Diallyl trisulfide inhibits the metastasis of anaplastic thyroid carcinoma cells by targeting TGF-β-Smad3-integrin α2β1 signaling pathway

Abstract

Diallyl trisulfide (DATS), a natural sulfide present in allicin, has been documented as an effective anti-cancer agent against various carcinomas. Anaplastic thyroid carcinoma (ATC) is the most lethal histologic type of thyroid carcinoma. Over 80% of patients are found to have metastasis when they are diagnosed with ATC. Our previous researches indicated that DATS could induce apoptosis and compromise the stem cell phenotype of thyroid carcinoma. However, the effect of DATS on ATC metastasis is still unclear.
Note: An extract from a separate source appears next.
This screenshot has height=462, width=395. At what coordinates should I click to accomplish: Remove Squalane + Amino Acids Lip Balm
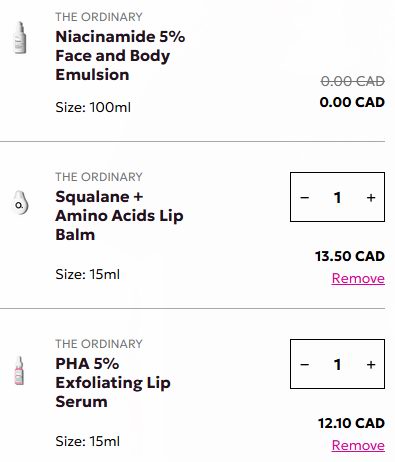(358, 278)
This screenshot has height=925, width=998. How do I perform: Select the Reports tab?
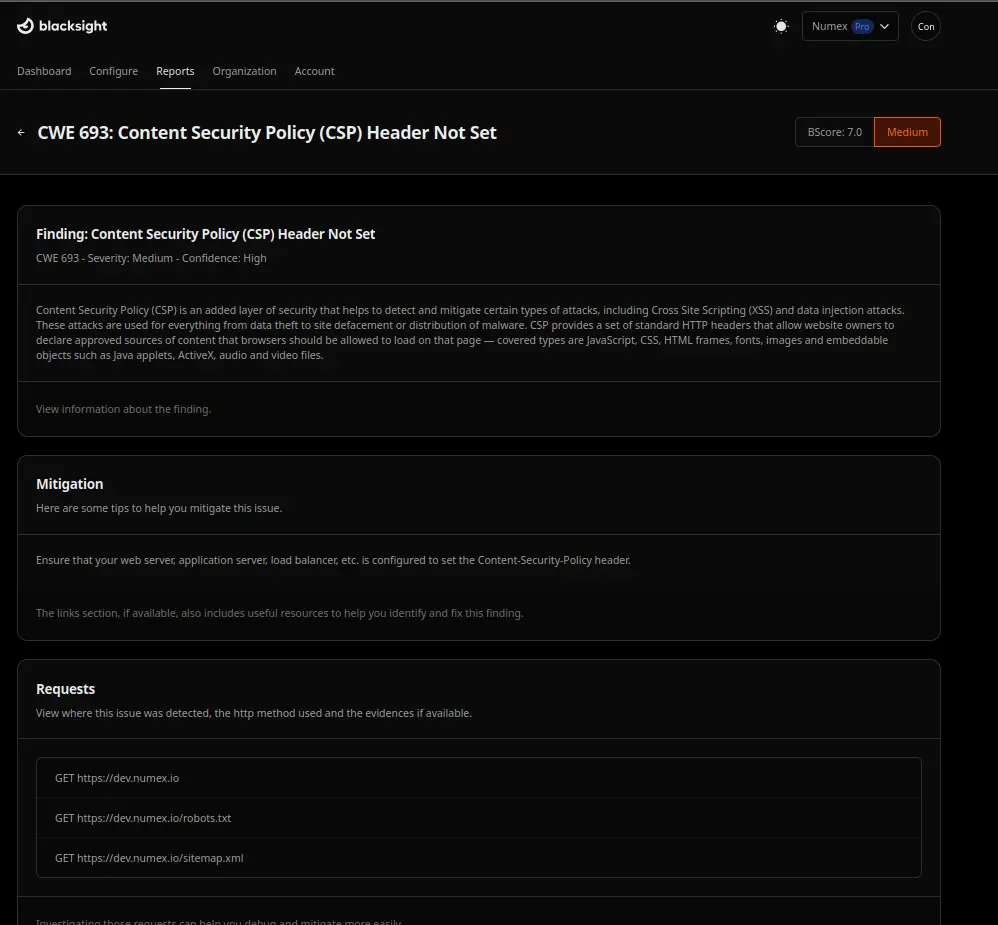175,71
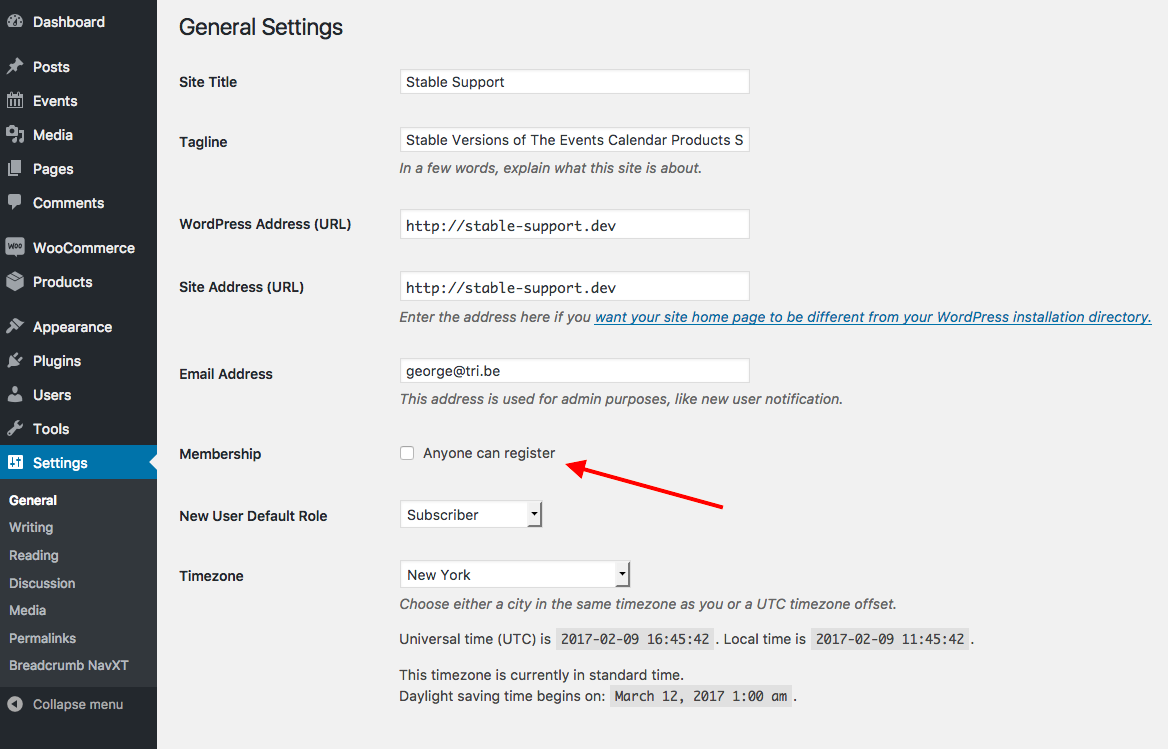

The present study demonstrated that DATS could inhibit the migration, invasion, cell adhesion and spreading of ATC cells. Mechanistically, the process of epithelial-mesenchymal transition (EMT) was reversed by DATS treatment, evidenced as the decreased Slug expression. Integrins are the major receptors of extracellular matrix (ECM) components which regulate the migration and proliferation of cells. We found that integrin α2β1 was upregulated in ATC tissues. DATS could downregulate both the expression and membrane localization of integrin α2β1 in ATC cells. Our results suggested that DATS was capable of suppressing ATC cells metastasis. Besides, the expression of integrin α2β1 in ATC cells triggered by TGF-β were further inhibited after DATS treatment. These findings suggested that DATS showed bioactivity to serve as a plant intervention ingredient.